At any given time “Team Travis” had aircraft and personnel on 5 different continents.

I was a member of the intelligence analysis branch tasked with tracking events around the world and identifying when emerging circumstances could impact the people, aircraft, and operations in our purview. We worked closely with pilots, flight engineers, and wing leadership to effectively assess and mitigate a full range of tactical and strategic risks.

As we came into work on Friday, August 8, we saw that the brewing tensions between Georgia and Russia had escalated into a full fledged shooting war. We quickly began to assess how this situation might impact our people and planes.

Matching a real-time corpus of global situational awareness data with a large portfolio of dynamic operations information is a significant challenge.
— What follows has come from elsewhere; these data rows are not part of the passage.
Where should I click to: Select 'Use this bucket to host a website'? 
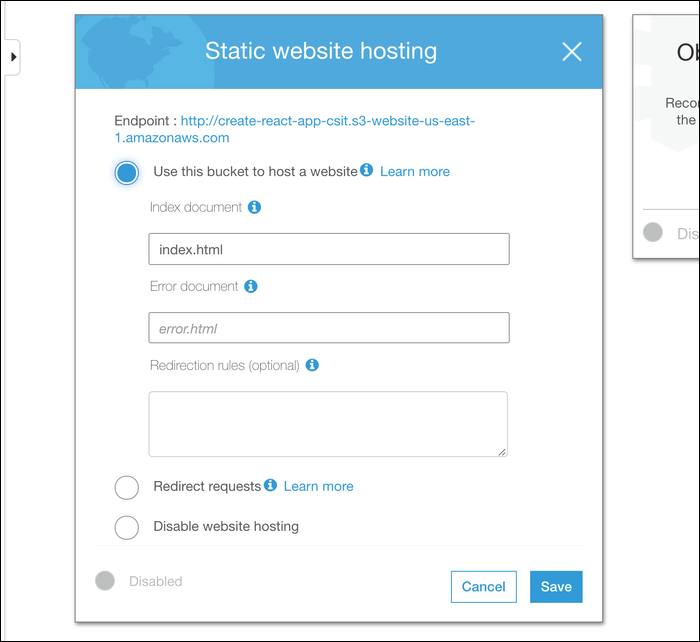point(126,173)
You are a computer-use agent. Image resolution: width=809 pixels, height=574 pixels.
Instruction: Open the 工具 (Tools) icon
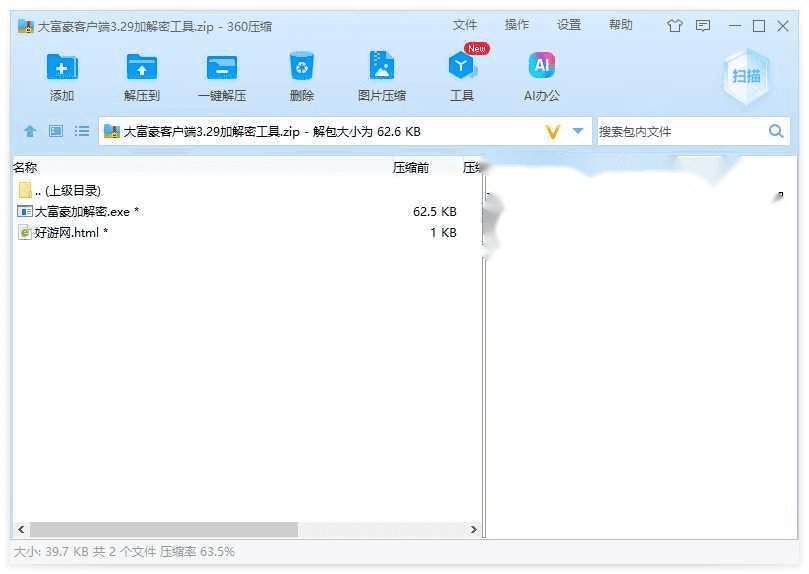461,68
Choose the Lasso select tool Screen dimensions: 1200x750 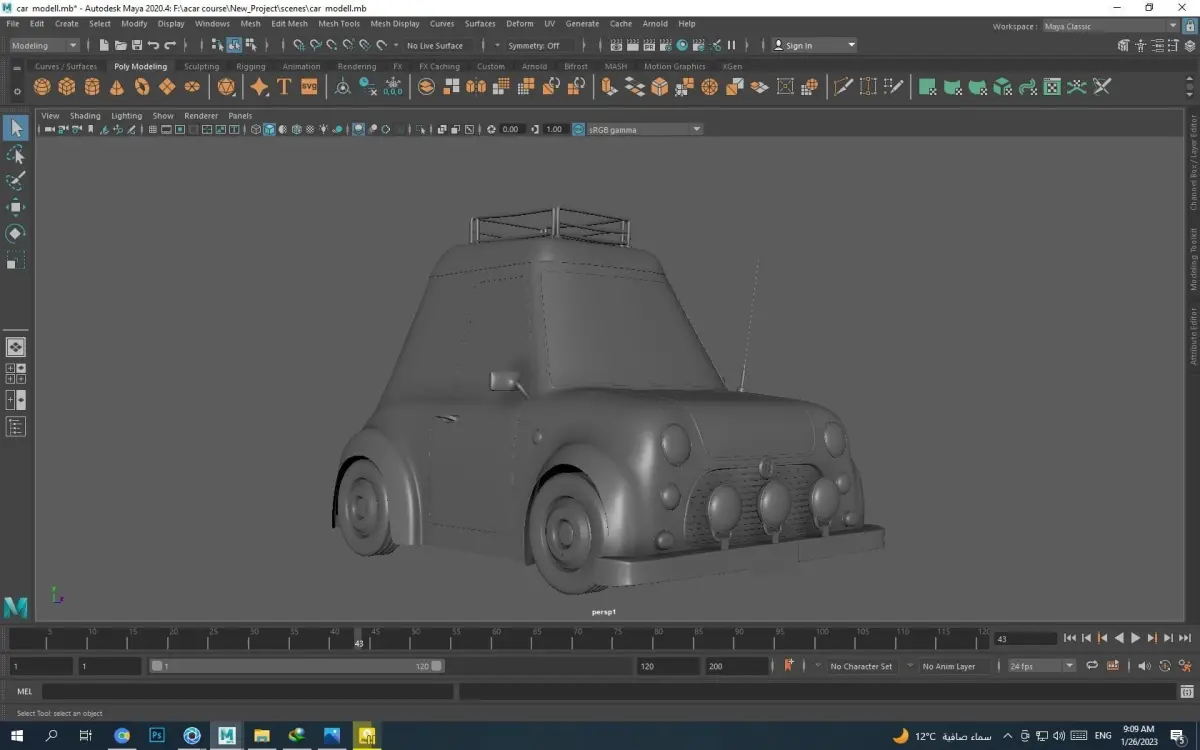pos(15,155)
Months earlier we had been drowning in a dearth of spreadsheets, PDF reports, PowerPoint presentations and Word documents. We scoured over these disparate data troves trying to identify connections and relationships. The undertaking was painstaking and futile.

My boss, Major Doug Cameron, had recognized the ineffectiveness of this endeavor and gave us a mandate to find a better way. This exploration eventually brought us to Google Earth. In early 2008, under Major Cameron’s guidance, the intelligence team completely retooled our operations and overhauled our workflows. We created a central repository for all threat (red) and operations (blue) information. We indexed this data based on time and geography (latitude/longitude) and made it accessible and discoverable via Google Earth.
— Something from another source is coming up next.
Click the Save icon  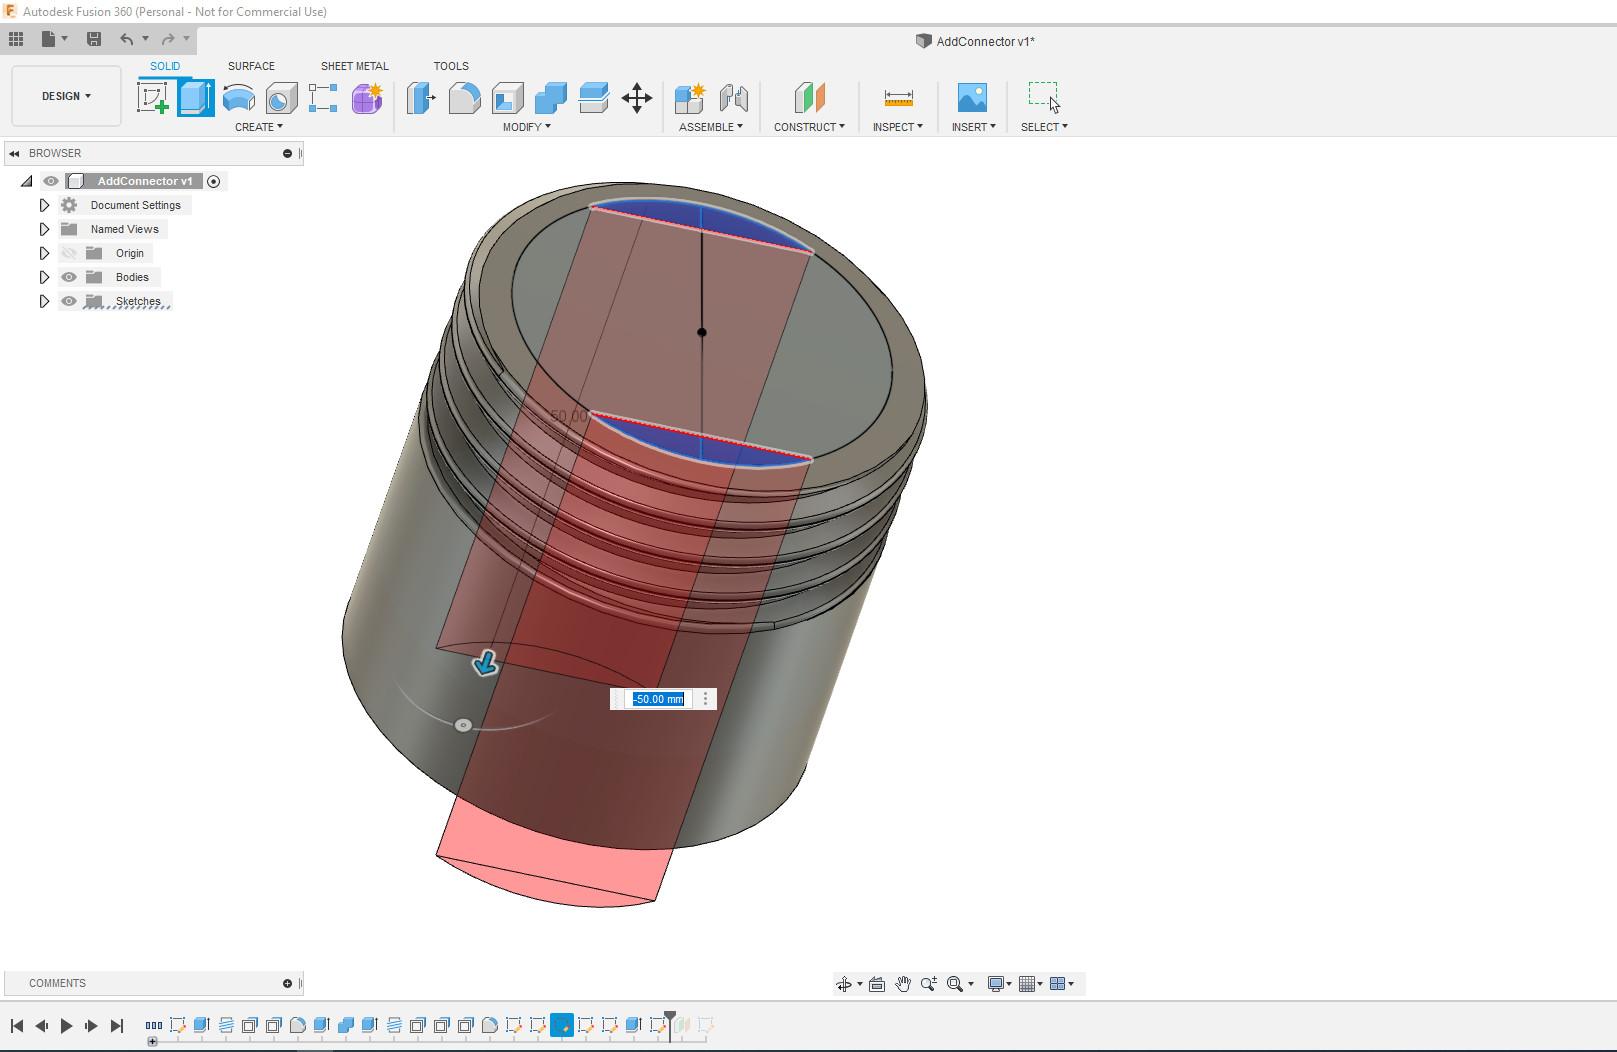point(94,39)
We called this project “The Intersect” as it helped us visualize and identify the intersection of red and blue information.

When we checked the Google Earth display on the morning of August 8, we could clearly see that a C-17 from Travis Air Force Base was traveling along a route of flight that would take the aircraft over a wide swath of Georgian airspace. The aircraft had left California earlier in the week, and after remaining overnight at Ramstein Air Base, Germany for crew rest, was now en route to Bagram Air Base in Afghanistan.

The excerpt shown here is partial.